The Dark Season is Still Here.

The soil is quietly deepening its roots. The trees rest. Even the stars feel closer in the long nights. Life, like nature, moves on its own timetable. January 1st is just a day — a wonderful opportunity for reflection, yes, but not a starting bell for a new you.

Instead of resolutions, here are five anti-resolutions — gentle, grounding invitations inspired by camp rhythms and the natural world. Take what feels right. Leave the rest.

5 Anti-Resolutions for the New Year

1. Let Winter Be Winter

Rather than asking yourself to “start fresh,” allow yourself to stay where you are for a while.

Winter is not a failure of momentum — it’s a necessary slowing. Just as roots deepen in cold soil, this season invites rest, reflection, and quiet resilience. There’s no need to push growth before it’s ready.

Ask yourself: What if nothing is wrong with this slower pace?

2. Reflect Instead of Reinvent

Instead of resolving to become someone new, look gently at who you already are.

What moments from the past year surprised you?
Where did your family grow stronger — even quietly?
What challenges revealed something you didn’t know you had?

Reflection honors lived experience. Reinvention often ignores it.

At camp, we know growth happens in small, steady moments — not in dramatic overhauls.

3. Tend the Inner Landscape

Winter is when the unseen work happens.

Rather than setting goals, tend to your inner life:

  • Notice what thoughts you return to.

  • Pay attention to what drains you — and what steadies you.

  • Give yourself permission to not have answers yet.

This kind of attention is not passive; it’s foundational.

4.  Choose Connection Over Productivity

January often arrives with pressure to optimize — schedules, routines, selves.

This winter, consider letting connection be enough.

  • A shared meal without distractions

  • A slow walk together

  • A quiet game night

  • Sitting near one another without an agenda

At camp, some of the most meaningful moments happen not during activities — but in between them.

5.  Trust the Slow Return of Light

After the winter solstice, the days lengthen almost imperceptibly. You don’t see the light returning at first — you trust that it is.

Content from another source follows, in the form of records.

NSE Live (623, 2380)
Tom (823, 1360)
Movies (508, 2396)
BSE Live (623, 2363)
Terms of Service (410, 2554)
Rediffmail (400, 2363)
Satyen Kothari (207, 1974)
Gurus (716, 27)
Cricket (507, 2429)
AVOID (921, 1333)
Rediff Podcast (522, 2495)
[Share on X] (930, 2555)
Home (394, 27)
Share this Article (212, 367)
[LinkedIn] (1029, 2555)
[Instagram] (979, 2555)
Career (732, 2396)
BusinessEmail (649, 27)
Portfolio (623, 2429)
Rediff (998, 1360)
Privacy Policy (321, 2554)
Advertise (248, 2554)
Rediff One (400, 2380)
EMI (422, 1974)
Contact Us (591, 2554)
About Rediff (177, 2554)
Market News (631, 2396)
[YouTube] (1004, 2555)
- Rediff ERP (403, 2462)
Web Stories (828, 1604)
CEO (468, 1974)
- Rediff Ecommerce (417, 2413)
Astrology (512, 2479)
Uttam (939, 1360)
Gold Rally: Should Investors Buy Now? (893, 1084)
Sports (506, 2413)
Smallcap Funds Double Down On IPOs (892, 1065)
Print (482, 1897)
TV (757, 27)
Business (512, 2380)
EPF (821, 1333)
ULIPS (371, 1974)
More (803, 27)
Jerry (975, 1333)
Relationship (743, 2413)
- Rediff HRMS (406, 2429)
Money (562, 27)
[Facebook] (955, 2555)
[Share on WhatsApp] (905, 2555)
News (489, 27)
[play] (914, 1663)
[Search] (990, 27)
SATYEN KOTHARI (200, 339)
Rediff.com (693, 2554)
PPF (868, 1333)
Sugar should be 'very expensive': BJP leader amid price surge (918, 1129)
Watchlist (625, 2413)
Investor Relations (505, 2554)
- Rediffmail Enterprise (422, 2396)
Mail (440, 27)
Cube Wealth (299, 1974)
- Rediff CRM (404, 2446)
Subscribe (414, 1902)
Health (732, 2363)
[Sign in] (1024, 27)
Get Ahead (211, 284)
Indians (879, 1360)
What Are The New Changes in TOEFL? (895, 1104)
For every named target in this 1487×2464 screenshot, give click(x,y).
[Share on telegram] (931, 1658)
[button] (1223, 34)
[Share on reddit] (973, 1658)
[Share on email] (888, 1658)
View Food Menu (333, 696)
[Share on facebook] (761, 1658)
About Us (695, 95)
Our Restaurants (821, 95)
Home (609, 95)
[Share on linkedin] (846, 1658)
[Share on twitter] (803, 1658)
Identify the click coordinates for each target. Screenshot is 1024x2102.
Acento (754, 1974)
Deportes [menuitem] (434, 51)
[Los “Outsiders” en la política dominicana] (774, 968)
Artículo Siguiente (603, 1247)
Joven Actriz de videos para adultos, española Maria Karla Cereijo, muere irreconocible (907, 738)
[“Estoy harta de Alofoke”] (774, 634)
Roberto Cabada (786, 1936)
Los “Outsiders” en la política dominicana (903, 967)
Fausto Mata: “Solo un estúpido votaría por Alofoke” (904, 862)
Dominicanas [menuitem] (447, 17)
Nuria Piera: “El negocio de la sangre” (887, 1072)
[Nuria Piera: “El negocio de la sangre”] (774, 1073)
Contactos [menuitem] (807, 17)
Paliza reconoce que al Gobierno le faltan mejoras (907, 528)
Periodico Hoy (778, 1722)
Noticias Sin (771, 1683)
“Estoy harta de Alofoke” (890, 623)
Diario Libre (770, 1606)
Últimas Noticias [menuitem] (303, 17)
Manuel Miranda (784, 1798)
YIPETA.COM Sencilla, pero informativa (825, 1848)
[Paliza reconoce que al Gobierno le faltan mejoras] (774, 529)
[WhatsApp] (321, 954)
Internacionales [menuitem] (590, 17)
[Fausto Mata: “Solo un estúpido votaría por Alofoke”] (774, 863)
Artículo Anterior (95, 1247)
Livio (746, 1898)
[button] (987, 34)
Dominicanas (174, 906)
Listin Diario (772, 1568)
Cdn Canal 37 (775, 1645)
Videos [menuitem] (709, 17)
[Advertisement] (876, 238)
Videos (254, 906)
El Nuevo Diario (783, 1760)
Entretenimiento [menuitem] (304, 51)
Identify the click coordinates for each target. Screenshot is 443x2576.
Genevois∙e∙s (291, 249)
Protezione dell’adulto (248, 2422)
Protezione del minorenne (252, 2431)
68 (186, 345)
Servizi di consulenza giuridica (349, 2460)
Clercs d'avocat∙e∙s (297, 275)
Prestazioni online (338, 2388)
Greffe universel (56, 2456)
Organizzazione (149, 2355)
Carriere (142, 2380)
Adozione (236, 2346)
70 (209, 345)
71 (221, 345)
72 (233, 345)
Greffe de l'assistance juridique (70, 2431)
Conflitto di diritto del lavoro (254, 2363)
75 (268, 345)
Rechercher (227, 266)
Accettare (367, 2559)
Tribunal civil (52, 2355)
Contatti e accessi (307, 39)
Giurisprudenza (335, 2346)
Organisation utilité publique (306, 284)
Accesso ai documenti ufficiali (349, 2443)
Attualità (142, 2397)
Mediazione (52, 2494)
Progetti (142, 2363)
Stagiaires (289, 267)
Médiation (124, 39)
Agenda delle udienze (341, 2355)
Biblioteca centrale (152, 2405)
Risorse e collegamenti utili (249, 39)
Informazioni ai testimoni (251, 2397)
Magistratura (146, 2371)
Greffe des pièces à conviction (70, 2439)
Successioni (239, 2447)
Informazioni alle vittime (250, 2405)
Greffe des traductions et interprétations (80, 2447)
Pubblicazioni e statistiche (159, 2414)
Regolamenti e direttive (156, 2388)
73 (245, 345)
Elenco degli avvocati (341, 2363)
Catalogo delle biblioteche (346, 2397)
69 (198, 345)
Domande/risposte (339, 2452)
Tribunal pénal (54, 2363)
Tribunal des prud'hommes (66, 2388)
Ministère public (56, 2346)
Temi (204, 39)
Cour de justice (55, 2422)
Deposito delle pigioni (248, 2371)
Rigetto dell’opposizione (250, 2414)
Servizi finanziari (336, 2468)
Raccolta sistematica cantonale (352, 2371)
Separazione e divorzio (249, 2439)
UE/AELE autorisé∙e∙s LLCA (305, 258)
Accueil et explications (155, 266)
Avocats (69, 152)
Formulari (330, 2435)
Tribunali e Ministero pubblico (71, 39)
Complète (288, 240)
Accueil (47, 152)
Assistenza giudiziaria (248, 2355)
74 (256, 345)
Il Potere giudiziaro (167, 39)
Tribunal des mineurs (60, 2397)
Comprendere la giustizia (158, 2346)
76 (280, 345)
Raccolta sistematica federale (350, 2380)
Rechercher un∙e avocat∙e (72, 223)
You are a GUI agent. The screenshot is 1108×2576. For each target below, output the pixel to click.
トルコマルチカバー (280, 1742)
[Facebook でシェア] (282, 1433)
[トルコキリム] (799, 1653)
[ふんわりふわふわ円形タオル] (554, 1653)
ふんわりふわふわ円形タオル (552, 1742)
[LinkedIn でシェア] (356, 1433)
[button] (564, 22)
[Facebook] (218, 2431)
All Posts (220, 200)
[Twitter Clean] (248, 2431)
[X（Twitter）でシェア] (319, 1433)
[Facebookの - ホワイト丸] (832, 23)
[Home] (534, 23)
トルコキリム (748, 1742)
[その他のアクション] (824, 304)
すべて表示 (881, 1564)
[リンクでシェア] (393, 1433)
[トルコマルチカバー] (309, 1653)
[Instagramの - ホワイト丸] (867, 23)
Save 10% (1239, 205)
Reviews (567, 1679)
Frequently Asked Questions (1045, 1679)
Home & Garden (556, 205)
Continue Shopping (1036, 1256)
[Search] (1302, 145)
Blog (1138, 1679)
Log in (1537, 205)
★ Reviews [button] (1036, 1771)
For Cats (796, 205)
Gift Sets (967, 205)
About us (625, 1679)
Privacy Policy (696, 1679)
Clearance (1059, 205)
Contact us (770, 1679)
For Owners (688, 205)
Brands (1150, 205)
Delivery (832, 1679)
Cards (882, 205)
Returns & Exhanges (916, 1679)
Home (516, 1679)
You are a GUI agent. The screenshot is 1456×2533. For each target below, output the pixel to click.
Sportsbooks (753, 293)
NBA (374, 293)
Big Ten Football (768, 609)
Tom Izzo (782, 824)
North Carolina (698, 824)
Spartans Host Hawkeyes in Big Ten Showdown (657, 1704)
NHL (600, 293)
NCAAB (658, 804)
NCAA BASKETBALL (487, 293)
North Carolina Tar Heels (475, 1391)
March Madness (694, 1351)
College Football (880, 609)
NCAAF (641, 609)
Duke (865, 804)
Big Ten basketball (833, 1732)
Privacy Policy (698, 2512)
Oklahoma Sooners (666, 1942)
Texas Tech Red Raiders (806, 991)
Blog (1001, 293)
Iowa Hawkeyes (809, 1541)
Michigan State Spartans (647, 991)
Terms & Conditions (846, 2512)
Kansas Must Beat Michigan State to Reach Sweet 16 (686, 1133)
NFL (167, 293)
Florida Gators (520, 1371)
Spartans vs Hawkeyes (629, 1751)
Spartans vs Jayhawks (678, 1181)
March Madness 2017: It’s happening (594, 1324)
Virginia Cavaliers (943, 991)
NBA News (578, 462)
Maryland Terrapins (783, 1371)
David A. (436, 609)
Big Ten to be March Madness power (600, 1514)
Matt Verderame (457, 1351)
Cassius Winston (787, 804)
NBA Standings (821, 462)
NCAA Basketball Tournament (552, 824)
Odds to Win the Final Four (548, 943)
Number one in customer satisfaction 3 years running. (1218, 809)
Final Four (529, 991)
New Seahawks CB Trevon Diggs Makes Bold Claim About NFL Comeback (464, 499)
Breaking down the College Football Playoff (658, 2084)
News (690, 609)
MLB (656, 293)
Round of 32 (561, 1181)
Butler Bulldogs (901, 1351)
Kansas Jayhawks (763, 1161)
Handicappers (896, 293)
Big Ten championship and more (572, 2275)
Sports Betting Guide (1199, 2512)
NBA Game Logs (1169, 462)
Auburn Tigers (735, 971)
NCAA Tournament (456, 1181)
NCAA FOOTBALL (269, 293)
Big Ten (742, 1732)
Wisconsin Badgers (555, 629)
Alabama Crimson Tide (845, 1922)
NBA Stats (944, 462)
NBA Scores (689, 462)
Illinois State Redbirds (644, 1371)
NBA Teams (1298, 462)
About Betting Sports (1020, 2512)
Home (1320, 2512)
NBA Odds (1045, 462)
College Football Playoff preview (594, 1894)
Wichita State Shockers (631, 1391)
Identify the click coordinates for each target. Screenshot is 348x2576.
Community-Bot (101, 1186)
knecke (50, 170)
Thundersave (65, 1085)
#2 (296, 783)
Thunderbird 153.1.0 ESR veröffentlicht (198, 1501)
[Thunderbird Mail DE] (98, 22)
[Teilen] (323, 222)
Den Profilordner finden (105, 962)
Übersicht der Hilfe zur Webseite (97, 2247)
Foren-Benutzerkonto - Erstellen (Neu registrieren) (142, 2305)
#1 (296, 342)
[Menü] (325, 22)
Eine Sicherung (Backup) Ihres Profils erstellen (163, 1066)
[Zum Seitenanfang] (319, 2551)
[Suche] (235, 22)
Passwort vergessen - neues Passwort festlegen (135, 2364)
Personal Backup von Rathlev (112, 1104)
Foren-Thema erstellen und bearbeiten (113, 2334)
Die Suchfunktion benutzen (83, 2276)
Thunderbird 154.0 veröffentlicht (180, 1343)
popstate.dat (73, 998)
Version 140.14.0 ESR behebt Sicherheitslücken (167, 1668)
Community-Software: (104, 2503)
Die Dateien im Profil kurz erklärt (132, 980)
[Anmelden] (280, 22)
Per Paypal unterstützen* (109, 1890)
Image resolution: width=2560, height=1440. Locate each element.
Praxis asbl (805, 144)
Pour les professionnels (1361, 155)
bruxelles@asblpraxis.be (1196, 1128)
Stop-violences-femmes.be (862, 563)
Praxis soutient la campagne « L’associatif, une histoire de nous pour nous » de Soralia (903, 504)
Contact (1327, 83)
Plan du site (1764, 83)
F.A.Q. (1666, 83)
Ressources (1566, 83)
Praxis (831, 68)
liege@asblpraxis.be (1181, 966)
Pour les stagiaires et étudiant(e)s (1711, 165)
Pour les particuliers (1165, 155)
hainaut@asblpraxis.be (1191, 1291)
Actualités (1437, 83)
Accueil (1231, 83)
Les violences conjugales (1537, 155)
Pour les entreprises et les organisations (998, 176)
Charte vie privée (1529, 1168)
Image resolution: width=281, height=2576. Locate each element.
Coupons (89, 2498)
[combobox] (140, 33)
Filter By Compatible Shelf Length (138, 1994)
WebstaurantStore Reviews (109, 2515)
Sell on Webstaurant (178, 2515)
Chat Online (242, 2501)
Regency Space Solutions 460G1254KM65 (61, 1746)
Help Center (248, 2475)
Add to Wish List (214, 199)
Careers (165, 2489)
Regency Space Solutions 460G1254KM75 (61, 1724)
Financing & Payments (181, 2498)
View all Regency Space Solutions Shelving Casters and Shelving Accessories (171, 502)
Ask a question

Growth works the same way.

You don’t need a plan for the whole year. You don’t need to be motivated yet. You only need to stay present long enough for the light to come back, one minute at a time.

Spring will arrive when it’s meant to.


This season isn’t asking you to improve.
It’s asking you to listen.

To rest where rest is needed.
To deepen where depth is forming.
To trust that becoming happens even when nothing looks busy.

At Mountain Meadow, we know that the most meaningful growth doesn’t rush the calendar — it follows the rhythm of the land.

May you enter this new year gently, rooted, and exactly where you need to be.

The real “new year” will happen in its own time, and you’ll feel it in your bones when it arrives. Until then, savor the stillness.